ACTIVITY —
Two lines in the data below mark the range: the one with "Task: Select the header box numbered 2" and the one with "This screenshot has height=573, width=1356.". Return both, along with every line between them, exactly.

[[ DATA SUPPLIED open ]]

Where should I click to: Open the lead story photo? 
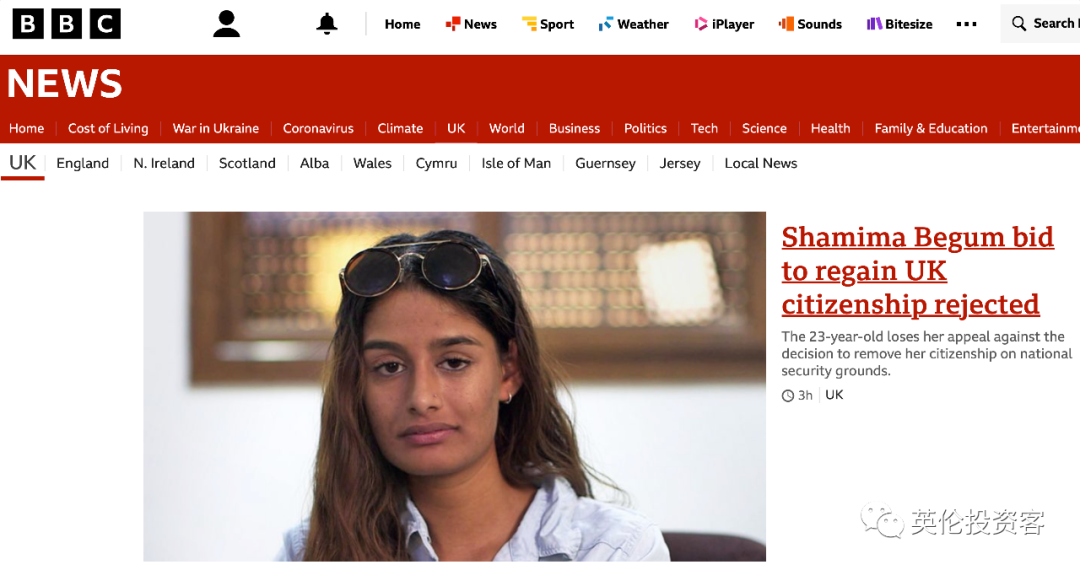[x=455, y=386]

[[ DATA SUPPLIED closed ]]
[[ DATA SUPPLIED open ]]

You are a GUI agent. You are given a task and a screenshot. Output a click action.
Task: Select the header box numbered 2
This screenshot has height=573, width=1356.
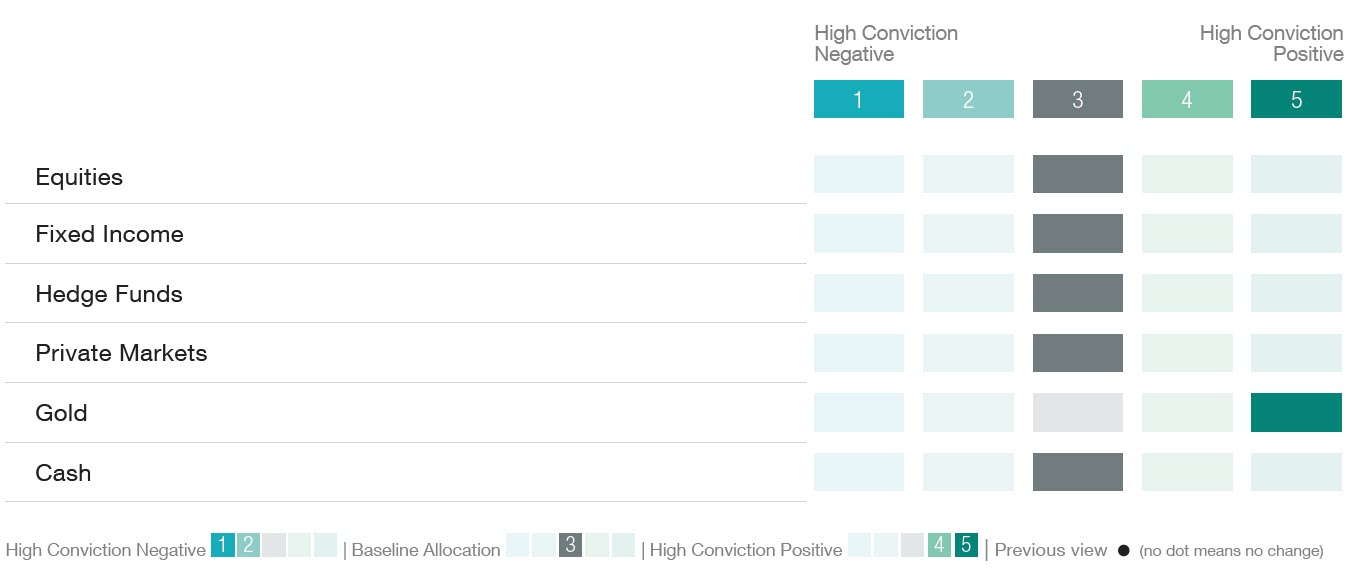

[[ DATA SUPPLIED closed ]]
[[ DATA SUPPLIED open ]]

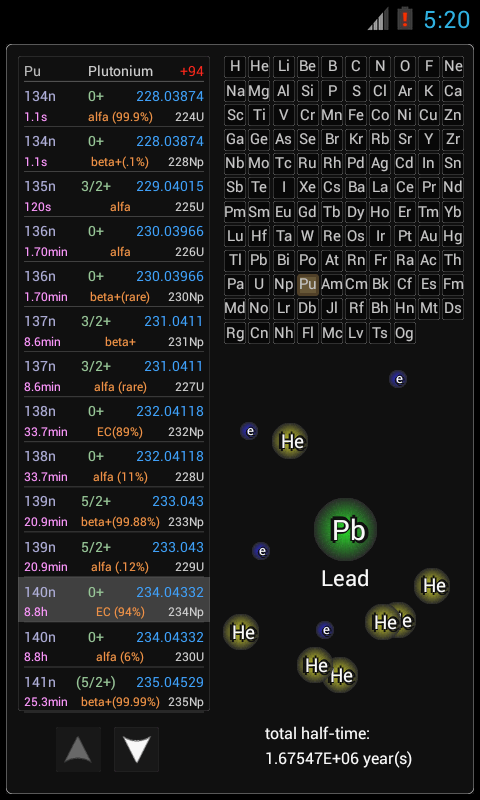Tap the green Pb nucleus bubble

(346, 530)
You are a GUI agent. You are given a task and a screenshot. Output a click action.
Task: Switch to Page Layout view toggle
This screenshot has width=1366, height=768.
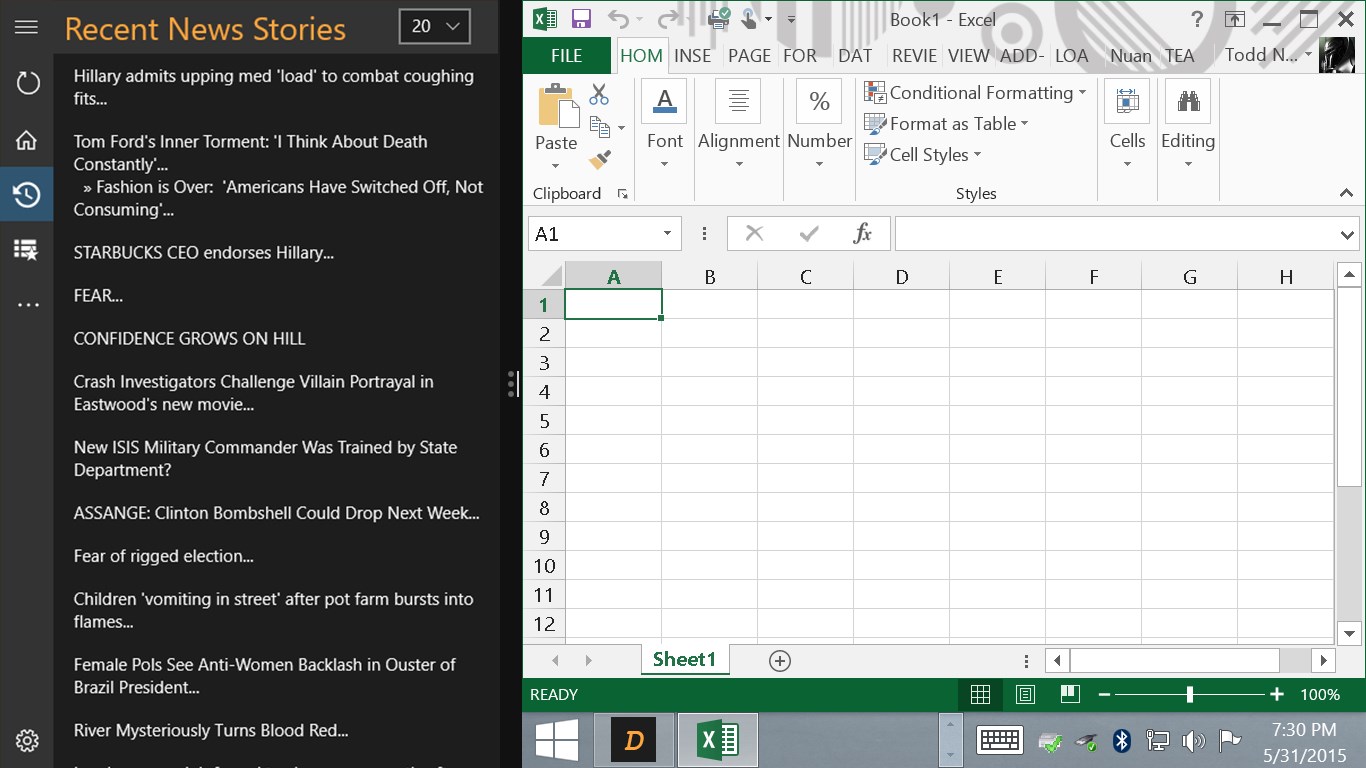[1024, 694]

[[ DATA SUPPLIED closed ]]

YOUR RESPONSE —
Task: Select the header box numbered 2
This screenshot has height=573, width=1356.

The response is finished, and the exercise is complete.